##### Material shown #####

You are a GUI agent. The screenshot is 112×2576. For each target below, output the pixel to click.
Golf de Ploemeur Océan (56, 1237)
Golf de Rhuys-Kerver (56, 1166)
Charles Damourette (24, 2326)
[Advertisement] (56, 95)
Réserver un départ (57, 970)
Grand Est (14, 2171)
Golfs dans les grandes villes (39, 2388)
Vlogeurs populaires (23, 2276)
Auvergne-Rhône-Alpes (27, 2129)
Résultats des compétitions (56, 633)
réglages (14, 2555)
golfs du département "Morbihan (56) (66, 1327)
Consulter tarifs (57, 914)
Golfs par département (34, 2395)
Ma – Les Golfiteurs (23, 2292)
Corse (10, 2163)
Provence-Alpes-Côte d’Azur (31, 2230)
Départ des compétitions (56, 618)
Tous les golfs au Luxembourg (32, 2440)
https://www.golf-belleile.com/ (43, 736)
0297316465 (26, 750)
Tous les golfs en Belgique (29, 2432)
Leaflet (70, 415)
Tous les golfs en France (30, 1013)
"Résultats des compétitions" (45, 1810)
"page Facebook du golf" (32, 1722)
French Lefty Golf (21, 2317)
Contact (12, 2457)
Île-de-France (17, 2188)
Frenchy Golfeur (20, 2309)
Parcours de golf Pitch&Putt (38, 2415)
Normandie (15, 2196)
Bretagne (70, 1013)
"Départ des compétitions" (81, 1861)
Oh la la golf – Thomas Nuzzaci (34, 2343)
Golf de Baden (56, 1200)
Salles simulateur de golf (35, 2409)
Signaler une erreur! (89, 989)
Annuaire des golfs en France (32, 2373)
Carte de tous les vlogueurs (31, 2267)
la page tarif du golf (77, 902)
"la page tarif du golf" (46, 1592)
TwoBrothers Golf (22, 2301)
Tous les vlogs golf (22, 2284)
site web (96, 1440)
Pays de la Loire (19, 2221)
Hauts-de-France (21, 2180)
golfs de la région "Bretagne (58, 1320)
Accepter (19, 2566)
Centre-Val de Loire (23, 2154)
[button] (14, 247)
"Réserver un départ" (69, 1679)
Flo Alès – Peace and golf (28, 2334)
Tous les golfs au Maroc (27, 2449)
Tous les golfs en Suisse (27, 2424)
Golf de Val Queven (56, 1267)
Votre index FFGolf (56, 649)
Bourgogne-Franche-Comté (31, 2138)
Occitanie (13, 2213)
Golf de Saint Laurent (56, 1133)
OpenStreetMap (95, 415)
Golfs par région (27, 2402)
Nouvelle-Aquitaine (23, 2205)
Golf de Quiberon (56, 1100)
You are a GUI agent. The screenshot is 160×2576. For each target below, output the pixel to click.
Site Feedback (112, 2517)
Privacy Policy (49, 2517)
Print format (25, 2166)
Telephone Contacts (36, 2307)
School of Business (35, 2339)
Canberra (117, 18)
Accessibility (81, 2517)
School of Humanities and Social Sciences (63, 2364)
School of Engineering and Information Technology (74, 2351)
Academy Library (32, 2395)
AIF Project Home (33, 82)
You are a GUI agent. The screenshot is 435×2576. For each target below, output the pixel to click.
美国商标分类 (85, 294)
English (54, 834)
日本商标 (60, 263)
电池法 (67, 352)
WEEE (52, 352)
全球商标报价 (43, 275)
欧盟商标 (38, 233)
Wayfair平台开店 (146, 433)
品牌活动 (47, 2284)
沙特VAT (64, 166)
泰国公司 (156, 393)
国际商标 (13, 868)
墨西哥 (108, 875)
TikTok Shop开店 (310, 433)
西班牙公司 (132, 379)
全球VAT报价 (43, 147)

#####

- Directions:
Retype exactly the lines of the data above that fall between the line with "[button] (14, 247)" and the line with "Academy Library (32, 2395)", inclusive, and add nothing.

- Response to this task:
[button] (14, 247)
"Réserver un départ" (69, 1679)
Flo Alès – Peace and golf (28, 2334)
Tous les golfs au Maroc (27, 2449)
Tous les golfs en Suisse (27, 2424)
Golf de Val Queven (56, 1267)
Votre index FFGolf (56, 649)
Bourgogne-Franche-Comté (31, 2138)
Occitanie (13, 2213)
Golf de Saint Laurent (56, 1133)
OpenStreetMap (95, 415)
Golfs par région (27, 2402)
Nouvelle-Aquitaine (23, 2205)
Golf de Quiberon (56, 1100)
You are a GUI agent. The screenshot is 160×2576. For each target below, output the pixel to click.
Site Feedback (112, 2517)
Privacy Policy (49, 2517)
Print format (25, 2166)
Telephone Contacts (36, 2307)
School of Business (35, 2339)
Canberra (117, 18)
Accessibility (81, 2517)
School of Humanities and Social Sciences (63, 2364)
School of Engineering and Information Technology (74, 2351)
Academy Library (32, 2395)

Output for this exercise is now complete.